JustOrthologs: A Fast, Accurate, and User-Friendly Ortholog-Identification Algorithm
Orthologous gene identification is fundamental to all aspects of biology. Specifically, ortholog identification between organisms can provide functional insights for genes of unknown function. Currently, most ortholog identification algorithms require all-versus-all Basic Local Alignment Search Tool (BLAST) comparisons, which are time consuming and memory intensive. We developed a novel algorithm, JustOrthologs, which exploits a previously unidentified bias in coding sequence (CDS) length. By requiring the same CDS lengths between two genes, JustOrthologs decreases ortholog identification runtime by 90%, while obtaining comparable precision and recall scores to OrthoMCL, OMA, and OrthoFinder. Using this technique, we compared 304 complete eukaryotic genomes and confirmed gene annotations for 148,352 genes, clustered 85,660 genes in previously unreported groups, and identified 1,737 potentially mislabeled genes across 7,110 ortholog groups.
What is an ortholog?
Orthologous genes are present in two or more species because they were derived from the same ancestral gene.
Why are orthologs important?
Orthologs provide information about the evolutionary history of species. Because orthologous genes come from the exact same gene, divergences in nucleic sequences can show selective pressure and help identify gene function. Furthermore, orthologs are typically used for phylogenetic tree reconstruction, for which genetic differences help predict time of divergence, as well as species relatedness.
Are other ortholog identification algorithms available?
Yes. However, other algorithms suffer from poor documentation, difficult usability, slow runtime, lack of precision and/or poor recall.
How does JustOrthologs compare to other algorithms?
JustOrthologs is by far the best ortholog identification algorithm. Not only is it well documented and designed to be an easy 1-step process, but its runtime is much faster than all other algorithms while achieving a higher combined precision and recall score. Take a look at the results:
Human versus bonobo runtime for datasets with some orthologs present:
All three versions of JustOrthologs complete all computations for the datasets at least an order of magnitude faster than the other algorithms. When considering the real time, the difference is even greater because the multiprocessing capabilities of JustOrthologs outperforms those of each of the other algorithms.

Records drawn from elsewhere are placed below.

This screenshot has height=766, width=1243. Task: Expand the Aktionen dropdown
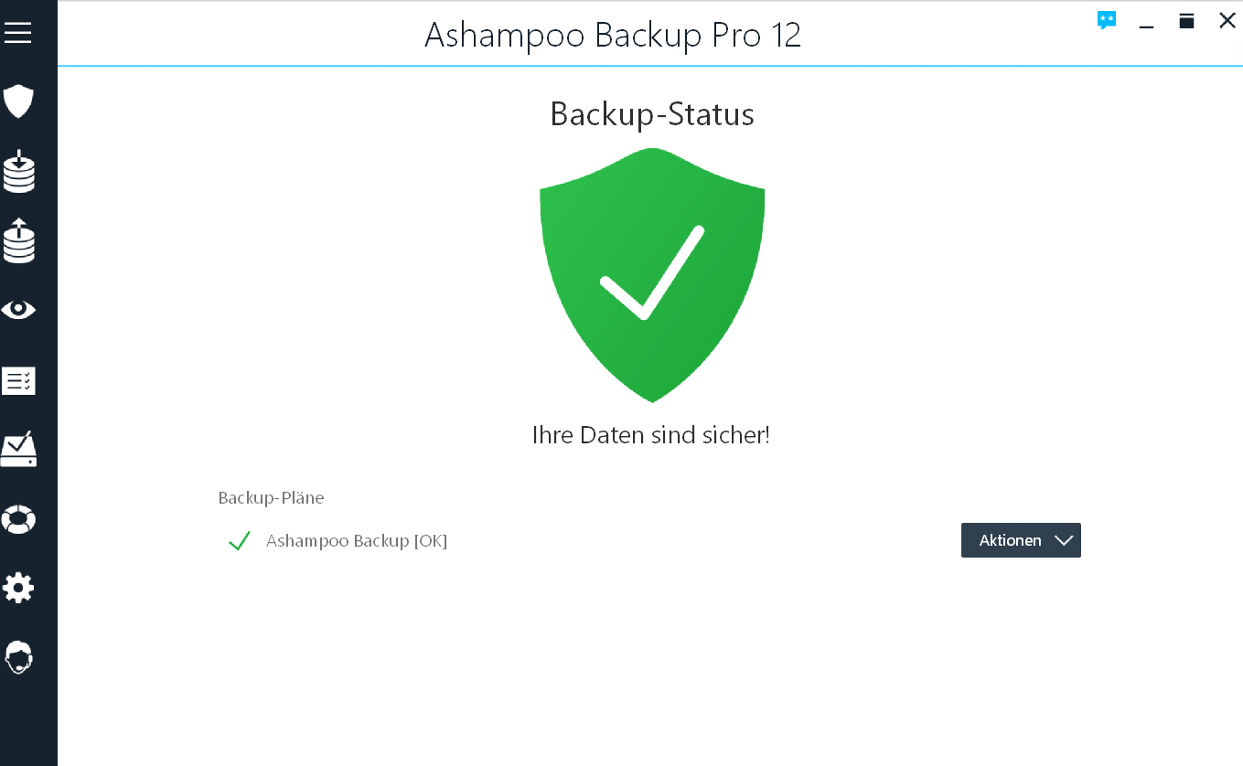pyautogui.click(x=1011, y=540)
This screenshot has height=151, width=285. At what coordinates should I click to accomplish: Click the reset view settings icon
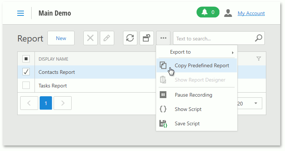pyautogui.click(x=147, y=38)
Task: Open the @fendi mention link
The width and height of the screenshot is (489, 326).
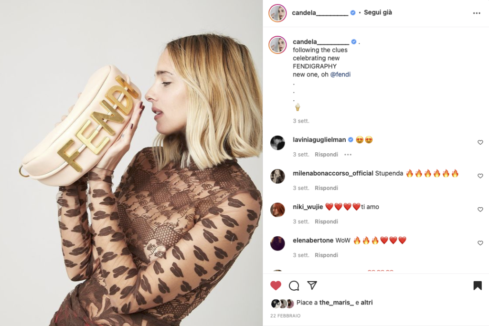Action: (340, 74)
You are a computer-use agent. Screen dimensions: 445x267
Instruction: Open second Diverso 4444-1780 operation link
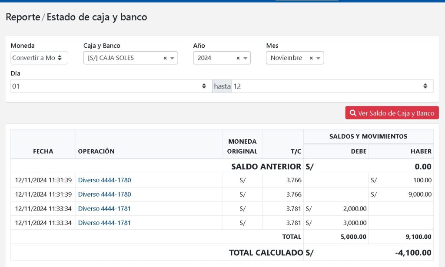(x=104, y=194)
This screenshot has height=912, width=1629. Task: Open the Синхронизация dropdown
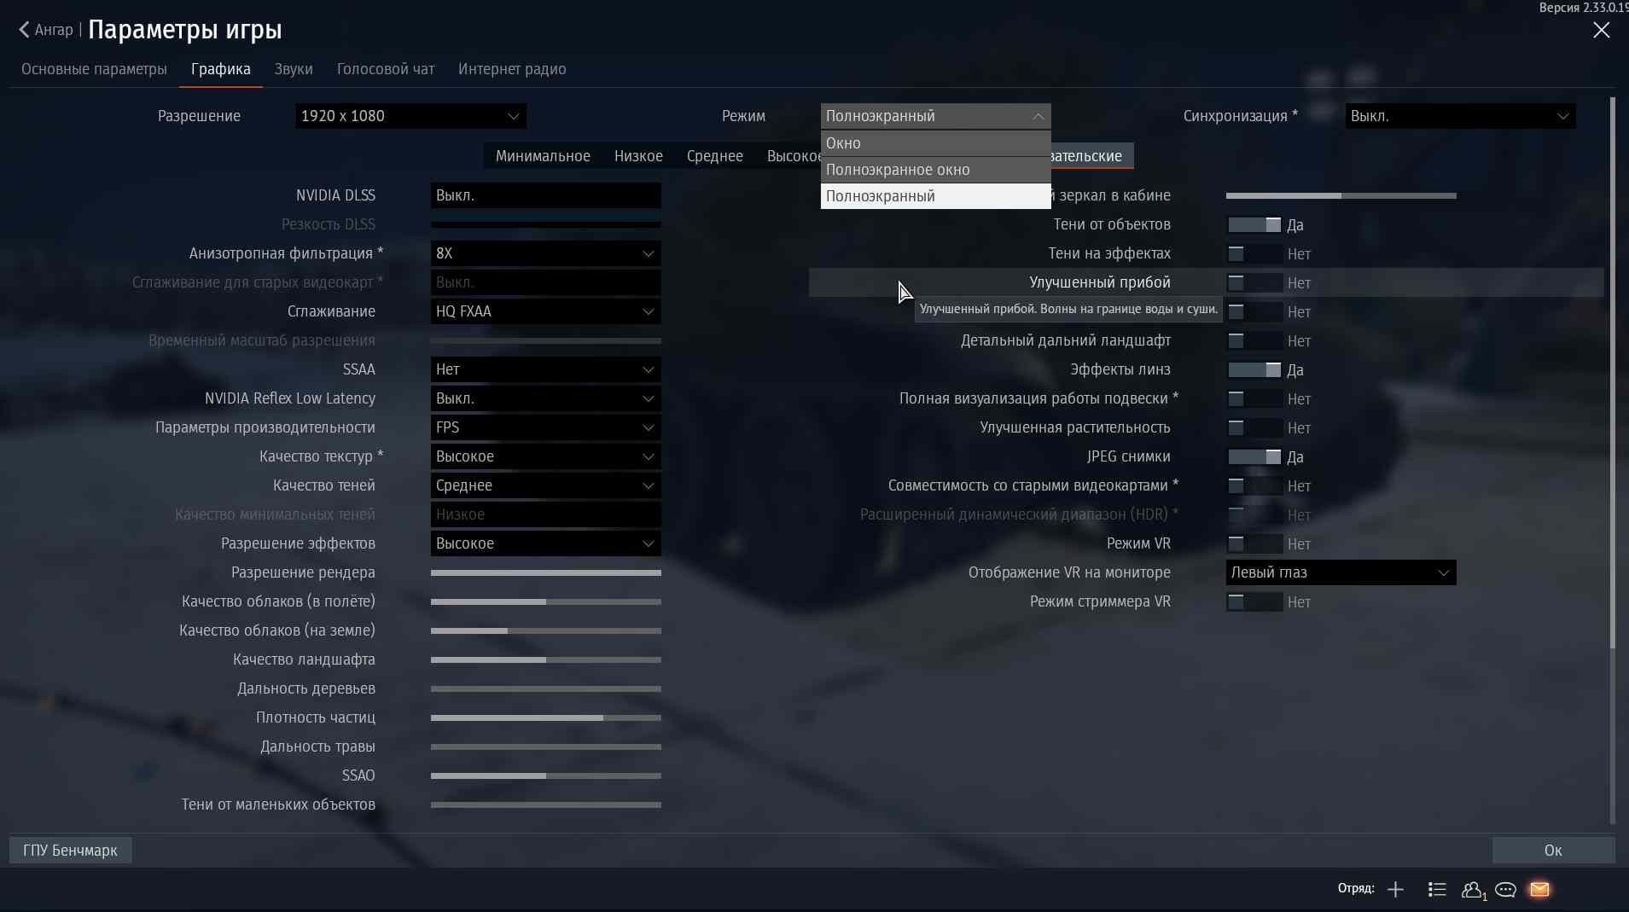coord(1460,116)
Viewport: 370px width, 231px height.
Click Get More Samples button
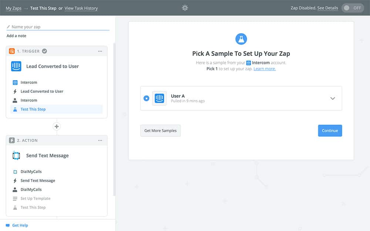point(160,130)
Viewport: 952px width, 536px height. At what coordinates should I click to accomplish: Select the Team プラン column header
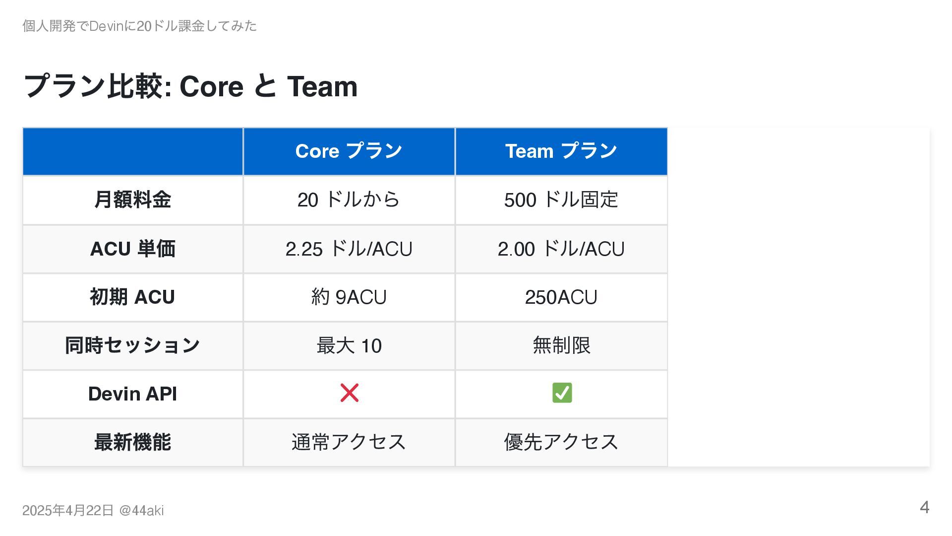[x=561, y=151]
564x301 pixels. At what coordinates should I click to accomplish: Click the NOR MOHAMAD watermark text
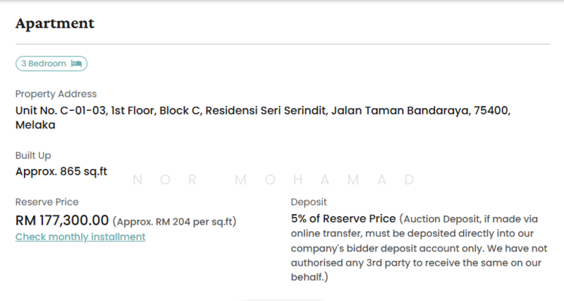click(274, 179)
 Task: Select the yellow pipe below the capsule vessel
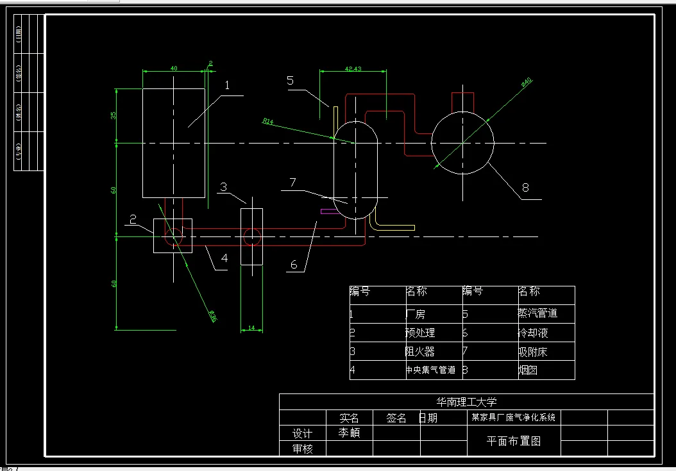(x=391, y=220)
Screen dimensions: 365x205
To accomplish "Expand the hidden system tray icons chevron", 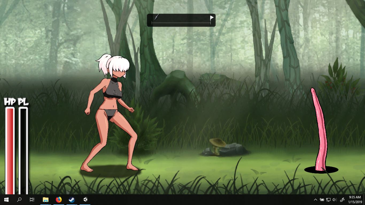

Human versus bonobo accuracy for datasets with some orthologs present:
All three versions of JustOrthologs have comparable precision and accuracy scores for datasets that contained some orthologs and some false positives.
What is the false positive rate for the algorithm with no orthologs present?
In this dataset, the false positive rate was zero. Across all datasets, the false positive rate for JustOrthologs was nearly zero, and performed significantly better than OMA or OrthoMCL.
Okay, I'm convinced that JustOrthologs is better; but how does it work?
JustOrthologs exploits a coding sequence length bias that exists between orthologs. Many genes are formed by small coding sequences being "spliced" together to form a larger gene. We discovered that the length of these coding sequences is conserved over time, meaning that we only needed to compare the sequence identity of coding sequences that were exactly the same length. By limiting the number of comparisons made, we were able to significantly reduce the runtime of the algorithm while maintain the fidelity of our results.
If you have a fully annotated genome, it is advantageous to use the coding sequence lengths in JustOrthologs because it decreases runtime and increases overall accuracy. As the number of complete genome annotations increases, we believe that JustOrthologs will play a larger role in ortholog identification because of its speed and accuracy.